Figure 20. Is structural organization a best solution?
Figure 20 presents
us with a new challenge. Starting with
these two equations, can we reverse the summarizing process and tease out the
details of structural order - across animals and experimental settings? In other words, can we write networks of
repertoire equations capable of predicting the structure of specific animals in
specific settings?
Such an exercise may one day become a practical necessity. We now know from genome sequences that organisms can have remarkably similar genotypes, but amazingly different phenotypes. If we begin with such a similar genetic blueprint, why do we end up so different? If, for example, we share 97% of our genes with the chimpanzee, does this mean that only 3% of our genome is uniquely human? If we dont have species-specific genes, what do we have? If, instead, we discover that speciation depends importantly on the types of connections that form between structures, should we be looking for structural compounds with unique properties? If such compounds exist, can we expect to find stoichiometric-like rules operating at and across all levels of organization?
Concluding
Comments
We now have a
better understanding of why published data in their original form fail to yield
widespread patterns of mathematical order in biology. Biological data carry an unknown bias and the same structural
part can assume many different values in different settings. A principal observation of the Enterprise
Biology Software Project is that the mathematical organization of
biology occurs in the connections between the structural parts and that these
connections can be captured as libraries of equations. Indeed, the equations reveal a pervasive
mathematical order both within and across species. By embracing structures of all sizes from all animals, the
relational database model based on the principles of stereology - can provide
the local and global views of biology fundamental to the task of unraveling
complexity. Although the magnitude of
biological complexity remains undetermined, we now know how to unfold
complexity and to explore it with equations.
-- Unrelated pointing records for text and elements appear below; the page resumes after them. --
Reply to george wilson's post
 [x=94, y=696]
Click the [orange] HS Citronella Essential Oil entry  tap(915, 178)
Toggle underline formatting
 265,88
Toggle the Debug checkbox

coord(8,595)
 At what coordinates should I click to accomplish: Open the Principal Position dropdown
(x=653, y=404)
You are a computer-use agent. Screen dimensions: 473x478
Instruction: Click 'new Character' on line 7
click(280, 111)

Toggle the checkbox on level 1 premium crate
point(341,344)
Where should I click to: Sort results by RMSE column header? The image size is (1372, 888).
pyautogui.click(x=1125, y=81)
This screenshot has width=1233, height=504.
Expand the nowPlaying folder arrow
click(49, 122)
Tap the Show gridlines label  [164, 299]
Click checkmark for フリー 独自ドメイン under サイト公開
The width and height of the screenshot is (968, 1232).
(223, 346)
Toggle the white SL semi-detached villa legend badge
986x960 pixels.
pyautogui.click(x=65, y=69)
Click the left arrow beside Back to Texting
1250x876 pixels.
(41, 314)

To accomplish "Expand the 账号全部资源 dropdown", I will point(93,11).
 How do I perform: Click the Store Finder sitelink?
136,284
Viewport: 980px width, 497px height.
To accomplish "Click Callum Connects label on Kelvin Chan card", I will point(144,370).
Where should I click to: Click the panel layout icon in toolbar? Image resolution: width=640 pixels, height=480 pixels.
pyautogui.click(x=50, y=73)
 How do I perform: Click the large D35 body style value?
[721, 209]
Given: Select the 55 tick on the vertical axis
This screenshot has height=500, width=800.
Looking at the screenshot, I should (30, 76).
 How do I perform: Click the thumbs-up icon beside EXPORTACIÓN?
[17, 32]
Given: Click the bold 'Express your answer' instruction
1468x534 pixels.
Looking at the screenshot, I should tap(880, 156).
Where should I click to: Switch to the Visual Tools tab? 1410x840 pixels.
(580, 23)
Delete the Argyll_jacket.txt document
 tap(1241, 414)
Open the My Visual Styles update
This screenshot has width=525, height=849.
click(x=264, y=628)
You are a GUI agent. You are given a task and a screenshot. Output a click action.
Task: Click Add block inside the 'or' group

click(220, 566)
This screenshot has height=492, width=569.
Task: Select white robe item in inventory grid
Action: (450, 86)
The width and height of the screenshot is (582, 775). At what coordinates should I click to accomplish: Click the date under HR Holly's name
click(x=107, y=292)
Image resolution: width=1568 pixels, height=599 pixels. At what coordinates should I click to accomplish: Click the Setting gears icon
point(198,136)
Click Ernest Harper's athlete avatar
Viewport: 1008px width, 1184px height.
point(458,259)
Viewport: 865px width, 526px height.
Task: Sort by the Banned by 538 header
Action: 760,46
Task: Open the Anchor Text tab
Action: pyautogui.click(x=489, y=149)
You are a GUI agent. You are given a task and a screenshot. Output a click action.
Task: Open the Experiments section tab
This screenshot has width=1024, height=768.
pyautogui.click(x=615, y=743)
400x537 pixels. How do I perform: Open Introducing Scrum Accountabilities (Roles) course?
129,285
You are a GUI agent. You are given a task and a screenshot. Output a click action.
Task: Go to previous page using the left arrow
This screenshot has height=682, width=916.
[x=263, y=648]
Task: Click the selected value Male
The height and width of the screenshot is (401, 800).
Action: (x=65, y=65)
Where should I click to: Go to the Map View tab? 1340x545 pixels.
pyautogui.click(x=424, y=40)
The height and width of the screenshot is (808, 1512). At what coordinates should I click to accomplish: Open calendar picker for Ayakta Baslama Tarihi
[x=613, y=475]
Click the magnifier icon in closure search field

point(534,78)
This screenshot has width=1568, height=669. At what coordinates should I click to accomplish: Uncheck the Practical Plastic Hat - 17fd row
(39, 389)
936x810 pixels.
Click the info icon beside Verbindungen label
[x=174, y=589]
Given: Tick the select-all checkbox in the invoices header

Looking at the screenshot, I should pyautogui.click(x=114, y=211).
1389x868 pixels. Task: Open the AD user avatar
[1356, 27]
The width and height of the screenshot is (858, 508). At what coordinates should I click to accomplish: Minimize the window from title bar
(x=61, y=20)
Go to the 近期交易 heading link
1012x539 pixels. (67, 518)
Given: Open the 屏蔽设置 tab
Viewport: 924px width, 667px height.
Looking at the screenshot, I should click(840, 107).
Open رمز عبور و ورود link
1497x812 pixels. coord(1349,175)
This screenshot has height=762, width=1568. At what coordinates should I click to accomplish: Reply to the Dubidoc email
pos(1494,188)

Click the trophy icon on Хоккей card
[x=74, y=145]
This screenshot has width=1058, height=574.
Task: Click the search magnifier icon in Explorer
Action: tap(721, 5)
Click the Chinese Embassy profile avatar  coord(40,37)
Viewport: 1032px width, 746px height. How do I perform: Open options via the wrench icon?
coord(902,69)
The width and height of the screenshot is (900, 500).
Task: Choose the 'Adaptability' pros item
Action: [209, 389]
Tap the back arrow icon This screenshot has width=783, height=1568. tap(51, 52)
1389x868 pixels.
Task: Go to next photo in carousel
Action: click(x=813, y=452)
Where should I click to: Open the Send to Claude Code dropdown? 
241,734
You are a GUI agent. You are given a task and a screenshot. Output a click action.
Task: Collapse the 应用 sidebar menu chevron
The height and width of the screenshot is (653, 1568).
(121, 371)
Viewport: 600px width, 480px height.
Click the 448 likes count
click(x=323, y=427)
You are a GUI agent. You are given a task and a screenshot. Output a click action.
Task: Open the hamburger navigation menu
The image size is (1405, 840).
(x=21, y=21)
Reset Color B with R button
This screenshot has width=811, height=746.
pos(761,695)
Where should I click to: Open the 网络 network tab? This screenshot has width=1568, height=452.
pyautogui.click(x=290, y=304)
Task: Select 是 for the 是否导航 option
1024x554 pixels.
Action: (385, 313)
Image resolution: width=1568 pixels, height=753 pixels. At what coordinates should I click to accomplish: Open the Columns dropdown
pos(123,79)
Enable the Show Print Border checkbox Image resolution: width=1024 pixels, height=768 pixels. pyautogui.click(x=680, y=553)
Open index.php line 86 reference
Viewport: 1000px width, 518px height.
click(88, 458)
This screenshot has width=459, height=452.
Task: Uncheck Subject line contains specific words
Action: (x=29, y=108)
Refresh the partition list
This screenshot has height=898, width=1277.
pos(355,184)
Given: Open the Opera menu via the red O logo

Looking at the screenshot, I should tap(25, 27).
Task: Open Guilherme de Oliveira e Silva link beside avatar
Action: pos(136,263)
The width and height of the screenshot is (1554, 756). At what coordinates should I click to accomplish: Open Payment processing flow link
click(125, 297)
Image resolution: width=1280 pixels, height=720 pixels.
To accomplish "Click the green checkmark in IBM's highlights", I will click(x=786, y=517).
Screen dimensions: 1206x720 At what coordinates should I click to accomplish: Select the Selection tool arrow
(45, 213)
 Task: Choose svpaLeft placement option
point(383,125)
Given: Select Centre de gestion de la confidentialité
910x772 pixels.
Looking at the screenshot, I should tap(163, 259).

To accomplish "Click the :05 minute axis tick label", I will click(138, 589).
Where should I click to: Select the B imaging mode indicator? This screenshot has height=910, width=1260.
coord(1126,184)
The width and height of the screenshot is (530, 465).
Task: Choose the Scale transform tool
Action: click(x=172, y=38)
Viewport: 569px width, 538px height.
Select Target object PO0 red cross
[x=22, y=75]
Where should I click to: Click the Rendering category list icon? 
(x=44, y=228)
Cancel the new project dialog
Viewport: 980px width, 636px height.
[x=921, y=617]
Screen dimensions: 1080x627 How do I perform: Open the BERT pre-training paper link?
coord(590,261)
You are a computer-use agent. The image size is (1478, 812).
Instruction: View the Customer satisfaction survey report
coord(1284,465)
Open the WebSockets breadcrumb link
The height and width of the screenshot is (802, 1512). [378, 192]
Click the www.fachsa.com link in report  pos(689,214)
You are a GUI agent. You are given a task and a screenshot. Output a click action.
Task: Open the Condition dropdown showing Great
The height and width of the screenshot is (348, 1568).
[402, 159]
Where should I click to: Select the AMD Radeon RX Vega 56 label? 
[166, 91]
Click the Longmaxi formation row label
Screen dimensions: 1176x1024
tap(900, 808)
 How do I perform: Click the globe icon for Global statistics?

In short, we are learning how to explore biology as a mathematical
puzzle.
References
Bolender, R. P.
2001a Enterprise Biology Software I. Research (2001) In: Enterprise Biology
Software , Version 1.0 γ 2001 Robert P.
Bolender
Bolender, R. P.
2001b Enterprise Biology Software II. Education (2001) In: Enterprise Biology
Software , Version 1.0 γ 2001 Robert P.
Bolender
Bolender, R. P.
2002 Enterprise Biology Software III. Research (2002) In: Enterprise Biology
Software , Version 2.0 γ 2002 Robert P.
Bolender
Bolender, R. P.
2003 Enterprise Biology Software IV. Research (2003) In: Enterprise Biology
Software , Version 3.0 γ 2002 Robert P.
Bolender
Walthrop, M. M. Complexity. 1992 Simon & Schuster, New York.